═══ SOURCE PASSAGE ═══

# Spotlight to scare off birds?



## DoubleA (Apr 17, 2014)

Lots of very irritating birds wake me up in the early morning hours and I've thought about using a laser pointer to try scaring them away from the area, but they are pretty expensive. So now I'm wondering if a spotlight could do the trick. But how bright would it have to be to be effective in daylight? I have a Cree 3 Watt spotlight that puts out 220 lumens which doesn't seem to have the desired effect. 

Any ideas on what I would need? Has anyone here tried it?


----------



## markr6 (Apr 17, 2014)

Never tried a light...that would have to be very bright during the day. But I'll comment on the laser. I purchased a (edit) "5 milliwatt" green laser from ebay for about $25. Runs on one 18650 and it is BRIGHT! There were about 15 black birds in the field behind my house, a few robins too. It didn't really seem to scare them even when I was moving it quickly all around them. The most they did was a few hops.


----------



## DoubleA (Apr 17, 2014)

markr6 said:


> Never tried a light...that would have to be very bright during the day. But I'll comment on the laser. I purchased a "5 watt" green laser from ebay for about $25. Runs on one 18650 and it is BRIGHT! There were about 15 black birds in the field behind my house, a few robins too. It didn't really seem to scare them even when I was moving it quickly all around them. The most they did was a few hops.



Wow! I didn't know there were any 5 watt lasers for that price. Very surprised it didn't have much effect too, especially at that level.


----------



## markr6 (Apr 17, 2014)

DoubleA said:


> Wow! I didn't know there were any 5 watt lasers for that price. Very surprised it didn't have much effect too, especially at that level.



Oh I meant 5mw. But I'm sure it's more than that...not a very strict control on them I hear


----------



## AnAppleSnail (Apr 17, 2014)

Airports have a lot of trouble keeping birds away. The most effective way is to hire someone to chase them, shoot them all, or poison them. They seem to adjust to lights, horns, cannons, lasers, and nets.


----------



## TEEJ (Apr 17, 2014)

On the DEFTX thread, one purchase was SPECIFICALLY to keep geese off of a lake, and, it is reported that it worked great for that.

The DEFTX is a rather bright light (High cd), so, its noticeable in broad daylight....and ~ $800 or so.

The birds that migrate (Geese for example) are more easily spooked. Birds that may be return visitors (They hang around for the season, etc...), will need a negative event to associate with the light, noise, or whatever....otherwise, they learn that nothing bad happens when the stimuli is presented, and they start to ignore it. Same for squirrels, etc.

As for your 3 watt Cree, with 220 lumens, its not about lumens, its about the lux (cd) of the light. The lux is what is perceived as glare, and which can startle the birds. The higher a light's cd, the more startling it will be.

═══

[LIST OF TASKS]
1. In the forum thread, roughly how much does the DEFTX light cost?
2. Extract the part of the forum thread from "Airports have a" up to and including "lasers, and nets.", reproducing it word for word.

═══ SUPPLIED DATA ═══

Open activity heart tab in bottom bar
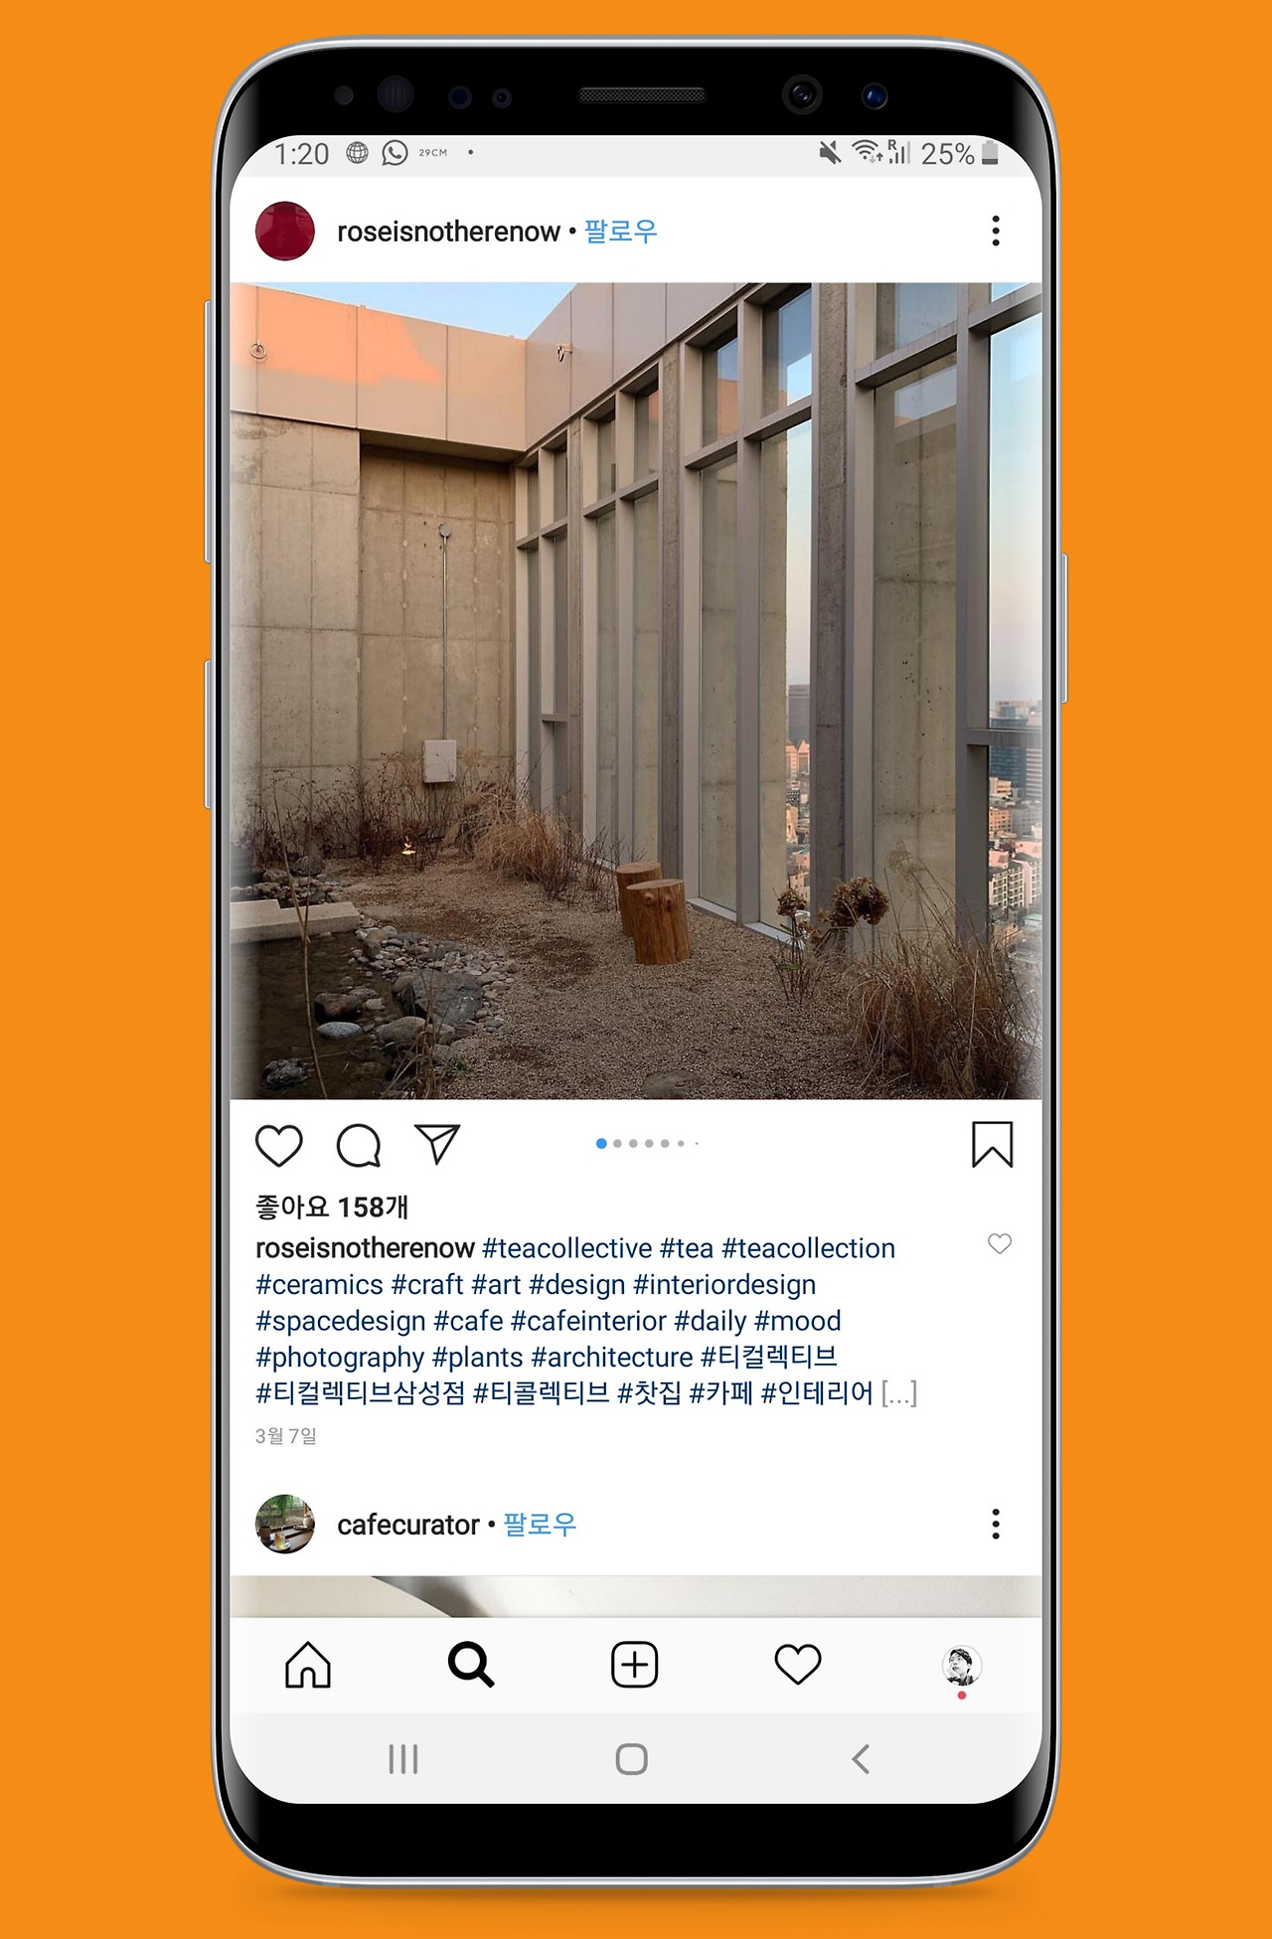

═══

[FULL SOLUTIONS]
1. About $800.

2.
Airports have a lot of trouble keeping birds away. The most effective way is to hire someone to chase them, shoot them all, or poison them. They seem to adjust to lights, horns, cannons, lasers, and nets.